はじめに
BIG-IP APM が搭載OS(TMOS)v11.3.0 から SAML2.0 に対応しました。上記により BIG-IP APM を採用したお客様のオンプレミス型認証基盤システムにおける、APM製品利用シーンが大きく変わることが予想されます。
何ができるのか
リバースプロキシでのシングルサインオン(SSO)認証後、内部Webアプリケーションを利用できるだけでなく、
- 既存認証基盤を活用し、
- 外部にパスワード情報を格納することなく、
- 外部クラウドサービス(Office 365 / Google Apps / Salesforce / サイボウズ等)を利用できる
ようになります。概要イメージは以下の通りです。
APMのSAML2.0対応で何が嬉しいのか
- 既存アカウント管理運用の継続
一度対象サービスとのSAML連携設定が完了した後は、管理者は基本的に今まで通りのアカウント管理を既存認証基盤に対して継続するだけです。導入時のインパクト、導入後の運用へのインパクト共に少ないことはITインフラシステムを採用する上で非常に大きなメリットと言えます。 - パスワード情報の外部保管が不要
クラウドサービス利用に踏み切れない1つの大きな理由としてパスワード情報の外部保管問題があります。SAML2.0を用いることでパスワードを外部保管することなくサービス利用することが可能になり、顧客のセキュリティポリシー上の課題を1つ解決することができます。 - サービス拡張性の向上
一度対象サービスとのSAML連携設定が完了した後は、同様の方法でSAML2.0対応したサービスを設定追加によって追加利用していくことができる拡張性を得ることができます。
SAML2.0について
インターネット上でマルチドメイン環境を想定した認証情報の交換について規定したもので、簡単に言うとサービス提供側(SP)が認証情報提供側(IdP)の情報を信頼しサービス提供する仕組みです。概要図は以下の通りです。
気を付けるべき点について
ここまでいい事ばかりに触れてきた気がしますので、注意点についてもお知らせしようと思います。SAMLに限った話ではありませんが、SSOでの認証には一度の認証で複数サービスを利用できるため、不正ログインされてしまった場合の影響度が、システム単位でのサイロ型認証を採用したシステムに比べて大きいというリスクが存在します。そのため、認証強化と利用者絞り込みの仕組みが必要となってきます。

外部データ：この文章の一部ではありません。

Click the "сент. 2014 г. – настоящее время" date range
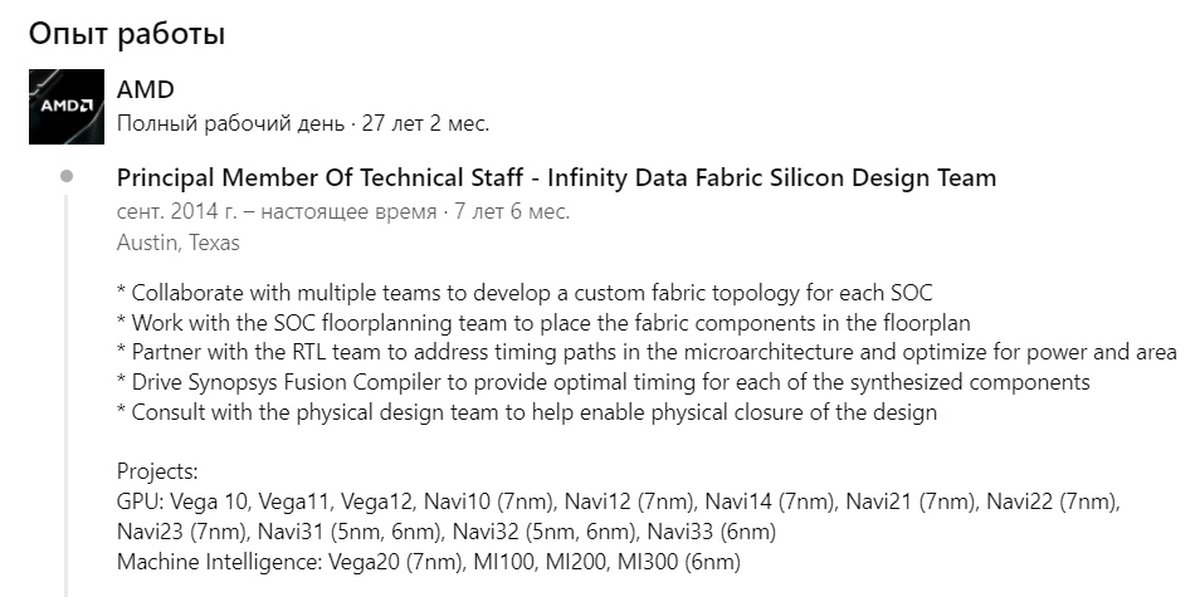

例えば、従来通りのID+固定パスワード(PW)の認証では、リスト型攻撃や、Open SSL の脆弱性などもあり、外部公開時のSAML認証へ採用するには不安が残ります。
また、顧客企業のシステム管理者の立場としては、利用者が特定ソースアドレスからしか来ないはずであるとか、配布した端末は特定のOSに限定できるとか、脱獄したスマートデバイスからは利用させたくない、社用端末であれば特定のプログラムが動作している、持ち出し端末はHDD暗号化ソフトが動いているはず、など様々な条件で絞り込み、利用者を絞り込むことができるはずです。
BIG-IP APM では以下の対策によってSSO認証時リスクを軽減することができます。
認証強化 対策例:複数要素認証
- ID+固定PW+ワンタイムトークン(APM単体対応可:要SMTP送信)
- ID+固定PW+クライアント証明書(APM単体対応可:要証明書管理)
- ID+固定PW(PINコード)+マトリクス型ワンタイムトークン(サードパーティ製品利用)
利用者絞り込み 対策例:エンドポイントセキュリティチェック
- 特定ソースアドレスから来ている通信のみ認証許可する
- 意図したOSのみ認証許可、また、OS単位で認証許可条件を変更する
- アンチウィルス製品が直近の定義ファイルを参照して動作している場合のみ認証許可する
- 脱獄したスマートデバイス(iOS / Android)は認証許可しない
- 特定プログラムが動作していない端末は認証許可しない
- HDD暗号化ソフトウェアが動作していない端末は認証許可しない
さいごに
BIG-IP APM で SAML2.0 を利用して利便性と安全性の両立を実現することで、オンプレミス認証基盤環境下で快適にクラウドサービス利用されてみてはいかがでしょうか。